* _TASK REQUIREMENTS_
Among the entries below, find the lines with "chart" and copy them.
▶
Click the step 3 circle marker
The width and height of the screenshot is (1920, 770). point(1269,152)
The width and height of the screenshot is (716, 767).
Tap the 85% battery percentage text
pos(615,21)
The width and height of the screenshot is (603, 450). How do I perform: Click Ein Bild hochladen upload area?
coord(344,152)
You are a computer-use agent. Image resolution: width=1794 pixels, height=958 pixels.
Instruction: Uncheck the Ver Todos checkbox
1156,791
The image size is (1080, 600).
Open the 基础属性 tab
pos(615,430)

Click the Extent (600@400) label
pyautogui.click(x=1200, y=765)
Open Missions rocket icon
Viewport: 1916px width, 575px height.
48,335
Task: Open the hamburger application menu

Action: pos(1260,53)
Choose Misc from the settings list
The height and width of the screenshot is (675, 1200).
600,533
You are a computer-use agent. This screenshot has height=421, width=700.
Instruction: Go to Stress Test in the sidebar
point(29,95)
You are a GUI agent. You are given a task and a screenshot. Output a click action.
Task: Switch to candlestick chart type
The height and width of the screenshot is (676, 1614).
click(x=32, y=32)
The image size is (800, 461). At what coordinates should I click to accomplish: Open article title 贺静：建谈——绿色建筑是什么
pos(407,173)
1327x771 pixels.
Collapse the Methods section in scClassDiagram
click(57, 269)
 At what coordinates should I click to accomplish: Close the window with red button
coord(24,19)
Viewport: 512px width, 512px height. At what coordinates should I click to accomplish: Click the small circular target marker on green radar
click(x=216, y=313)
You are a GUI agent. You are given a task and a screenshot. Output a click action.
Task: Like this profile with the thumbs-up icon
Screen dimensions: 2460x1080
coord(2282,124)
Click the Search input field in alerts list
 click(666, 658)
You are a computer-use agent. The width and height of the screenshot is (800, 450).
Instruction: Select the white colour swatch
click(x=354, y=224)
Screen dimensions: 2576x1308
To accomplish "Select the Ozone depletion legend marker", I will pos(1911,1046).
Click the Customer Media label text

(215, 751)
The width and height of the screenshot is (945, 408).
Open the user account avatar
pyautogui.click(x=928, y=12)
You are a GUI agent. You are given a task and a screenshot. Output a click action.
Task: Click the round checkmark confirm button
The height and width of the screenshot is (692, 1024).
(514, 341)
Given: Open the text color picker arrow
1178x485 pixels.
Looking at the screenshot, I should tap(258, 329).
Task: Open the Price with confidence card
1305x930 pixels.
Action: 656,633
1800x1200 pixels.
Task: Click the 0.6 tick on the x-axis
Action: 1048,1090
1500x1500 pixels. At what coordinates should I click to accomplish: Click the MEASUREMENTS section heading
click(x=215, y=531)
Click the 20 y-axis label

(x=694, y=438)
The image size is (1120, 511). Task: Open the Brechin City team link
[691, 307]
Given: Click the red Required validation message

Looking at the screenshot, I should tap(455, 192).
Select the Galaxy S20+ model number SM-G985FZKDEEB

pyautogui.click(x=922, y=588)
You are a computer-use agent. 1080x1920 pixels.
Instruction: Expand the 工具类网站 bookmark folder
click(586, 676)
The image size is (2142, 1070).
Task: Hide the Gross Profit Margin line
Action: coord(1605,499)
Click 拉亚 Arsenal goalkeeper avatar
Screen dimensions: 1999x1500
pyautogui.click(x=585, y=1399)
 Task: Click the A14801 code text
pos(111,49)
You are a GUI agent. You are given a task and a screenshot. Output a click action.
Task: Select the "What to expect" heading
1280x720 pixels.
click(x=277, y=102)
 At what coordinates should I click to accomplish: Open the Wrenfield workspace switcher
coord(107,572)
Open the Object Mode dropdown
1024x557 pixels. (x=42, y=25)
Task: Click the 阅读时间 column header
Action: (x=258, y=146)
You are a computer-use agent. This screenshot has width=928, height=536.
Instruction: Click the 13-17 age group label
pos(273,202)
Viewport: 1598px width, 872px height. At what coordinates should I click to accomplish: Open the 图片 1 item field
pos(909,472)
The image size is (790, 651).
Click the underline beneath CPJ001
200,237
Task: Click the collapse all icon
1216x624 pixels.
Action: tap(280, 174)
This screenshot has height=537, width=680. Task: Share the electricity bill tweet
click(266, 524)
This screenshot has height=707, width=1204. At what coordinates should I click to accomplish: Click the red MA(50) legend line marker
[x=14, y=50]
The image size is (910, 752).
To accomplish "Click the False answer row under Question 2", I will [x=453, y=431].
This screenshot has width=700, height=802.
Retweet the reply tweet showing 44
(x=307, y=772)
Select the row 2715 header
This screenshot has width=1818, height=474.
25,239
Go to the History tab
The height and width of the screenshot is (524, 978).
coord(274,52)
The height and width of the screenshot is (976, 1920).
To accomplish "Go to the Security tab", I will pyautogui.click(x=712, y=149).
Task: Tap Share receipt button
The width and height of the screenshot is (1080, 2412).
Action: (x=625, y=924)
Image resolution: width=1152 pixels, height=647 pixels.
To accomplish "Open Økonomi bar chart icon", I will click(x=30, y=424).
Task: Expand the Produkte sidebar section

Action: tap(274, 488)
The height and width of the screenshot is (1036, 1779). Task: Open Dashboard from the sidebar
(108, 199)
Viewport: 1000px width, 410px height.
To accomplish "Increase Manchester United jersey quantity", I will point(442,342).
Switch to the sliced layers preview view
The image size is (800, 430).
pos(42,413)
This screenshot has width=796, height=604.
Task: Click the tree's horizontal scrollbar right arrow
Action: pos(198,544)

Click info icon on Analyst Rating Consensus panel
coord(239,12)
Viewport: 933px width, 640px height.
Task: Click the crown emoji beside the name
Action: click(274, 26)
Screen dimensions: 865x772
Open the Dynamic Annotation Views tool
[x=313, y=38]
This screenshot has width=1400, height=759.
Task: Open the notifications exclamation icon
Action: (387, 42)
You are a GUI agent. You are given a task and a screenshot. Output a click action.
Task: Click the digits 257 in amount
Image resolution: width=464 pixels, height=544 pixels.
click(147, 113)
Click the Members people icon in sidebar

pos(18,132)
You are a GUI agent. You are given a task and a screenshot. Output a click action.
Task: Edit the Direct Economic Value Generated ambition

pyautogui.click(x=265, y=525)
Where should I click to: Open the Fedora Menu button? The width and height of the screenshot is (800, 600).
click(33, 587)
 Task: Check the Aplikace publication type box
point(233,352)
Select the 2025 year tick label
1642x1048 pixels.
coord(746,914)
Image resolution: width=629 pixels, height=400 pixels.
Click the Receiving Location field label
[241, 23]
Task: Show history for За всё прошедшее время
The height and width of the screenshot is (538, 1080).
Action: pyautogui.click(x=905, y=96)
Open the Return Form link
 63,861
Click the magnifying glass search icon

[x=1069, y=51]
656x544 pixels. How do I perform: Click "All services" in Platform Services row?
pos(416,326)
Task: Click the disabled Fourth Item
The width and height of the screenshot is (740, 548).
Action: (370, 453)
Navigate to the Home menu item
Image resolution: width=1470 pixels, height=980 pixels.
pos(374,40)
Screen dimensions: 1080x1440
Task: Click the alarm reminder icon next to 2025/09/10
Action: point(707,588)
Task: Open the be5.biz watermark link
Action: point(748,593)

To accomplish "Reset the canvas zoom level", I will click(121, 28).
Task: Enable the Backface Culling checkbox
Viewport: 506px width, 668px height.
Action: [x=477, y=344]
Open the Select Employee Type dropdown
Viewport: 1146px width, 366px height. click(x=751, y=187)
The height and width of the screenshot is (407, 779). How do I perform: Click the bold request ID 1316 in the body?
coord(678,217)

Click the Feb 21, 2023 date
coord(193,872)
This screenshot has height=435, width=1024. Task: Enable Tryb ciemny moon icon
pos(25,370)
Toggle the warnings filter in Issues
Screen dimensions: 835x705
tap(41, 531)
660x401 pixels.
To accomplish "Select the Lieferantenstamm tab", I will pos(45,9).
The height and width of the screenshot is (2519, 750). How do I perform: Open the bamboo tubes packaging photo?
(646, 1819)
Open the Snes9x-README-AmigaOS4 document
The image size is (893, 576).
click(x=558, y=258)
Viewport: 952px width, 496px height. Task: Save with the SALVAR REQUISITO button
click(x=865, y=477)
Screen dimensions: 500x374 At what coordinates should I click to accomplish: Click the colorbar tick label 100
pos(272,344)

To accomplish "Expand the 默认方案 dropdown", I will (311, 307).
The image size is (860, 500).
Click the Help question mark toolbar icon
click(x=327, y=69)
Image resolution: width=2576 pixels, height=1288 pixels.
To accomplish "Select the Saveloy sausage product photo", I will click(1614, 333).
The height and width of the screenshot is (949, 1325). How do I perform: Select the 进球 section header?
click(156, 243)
◀
* _WRITTEN RESPONSE_
Task: Switch to candlestick chart type
To accomplish "Open Økonomi bar chart icon", I will click(x=30, y=424).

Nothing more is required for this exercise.